# Neurocognitive mechanisms of control over cognitive stability and flexibility

> **NIH NIH R01** · DUKE UNIVERSITY · 2024 · $476,442

## Abstract

PROJECT SUMMARY/ABSTRACT
Humans have a uniquely developed ability to impose internal goals on how they interact with their environment.
Referred to as “cognitive control”, this capacity includes two core components: (1) the ability to focus attention on
currently goal-relevant stimulus features and responses (a “task set”) while ignoring task-irrelevant features (cognitive
stability); and (2) the ability to switch to a different task set when circumstances change (cognitive flexibility). Crucially,
to thrive in a dynamic environment, we need to continuously adapt our levels of cognitive stability and flexibility to suit
changing demands. E.g., when cooking a meal, needs for stability (e.g., a strong task-focus when slicing onion) and
flexibility (e.g., rapid shifting between recipe reading and stovetop monitoring) change frequently over time. The
strategic regulation of stability and flexibility is thus fundamental for success in everyday life, and is in fact severely
impaired in many clinical conditions. However, the underlying neurocognitive mechanisms are poorly understood. This is
due to the fact that, while there are large literatures on cognitive stability (in the shape of conflict-control studies) and
flexibility (in the shape of task-switching studies), these processes have been either investigated in isolation, conflated,
or not interrogated in terms of their dynamic adaptation. The present proposal seeks to overcome these barriers to
progress by combining a novel task protocol that assesses simultaneous and independent adaptive shifts in stability and
flexibility with computational modeling, functional magnetic resonance imaging (fMRI), and intracranial electro-
encephalography (iEEG). Our overall goal is to characterize the neurocognitive mechanisms of concurrent, strategic
control over cognitive stability and flexibility. We triangulate this goal via three aims: Aim 1 seeks to establish the first
computational model of concurrent stability and flexibility regulation by fitting and simulating behavioral data from
protocols with time-varying demands on stability and flexibility (Studies 1 and 2).
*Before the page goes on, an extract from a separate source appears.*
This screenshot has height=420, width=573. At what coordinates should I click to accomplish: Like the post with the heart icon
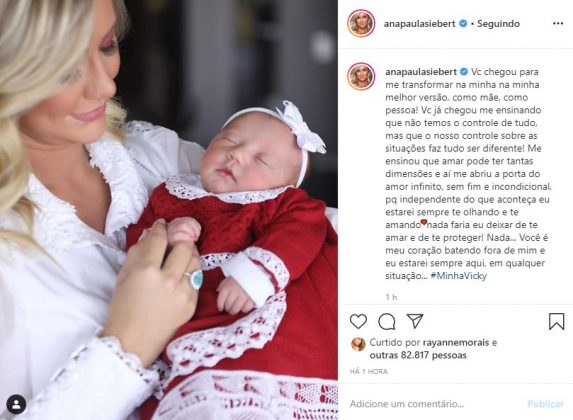pyautogui.click(x=358, y=322)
Our working model consists of two
independent reinforcement learners making trial-by-trial predictions about forthcoming demands on stability (conflict-
likelihood) and flexibility (switch-likelihood), which in turn modulate distinct within-trial drift-diffusion model
parameters. Aim 2 employs the winning model to determine the neural mechanisms mediating these adjustments in
stability and flexibility. Building on a large prior literature, we use complementary fMRI (Study 3) and iEEG (Study 4)
approaches to test specific neuroanatomical hypotheses about the respective roles of the lateral prefrontal, posterior
parietal, and anterior cingulate cortex, as well as the basal ganglia, in supporting the proactive adaptation of stability
and flexibility to time-varying demands. Finally, Aim 3 will use fMRI to characterize the neural reinstatement of c...

## Key facts

- **NIH application ID:** 10916225
- **Project number:** 5R01MH133550-02
- **Recipient organization:** DUKE UNIVERSITY
- **Principal Investigator:** Gregory B Cogan
- **Activity code:** R01 (R01, R21, SBIR, etc.)
- **Funding institute:** NIH
- **Fiscal year:** 2024
- **Award amount:** $476,442
- **Award type:** 5
- **Project period:** 2023-09-01 → 2028-07-31

## Primary source

NIH RePORTER: https://reporter.nih.gov/project-details/10916225

## Citation

> US National Institutes of Health, RePORTER application 10916225, Neurocognitive mechanisms of control over cognitive stability and flexibility (5R01MH133550-02). Retrieved via AI Analytics 2026-06-01 from https://api.ai-analytics.org/grant/nih/10916225. Licensed CC0.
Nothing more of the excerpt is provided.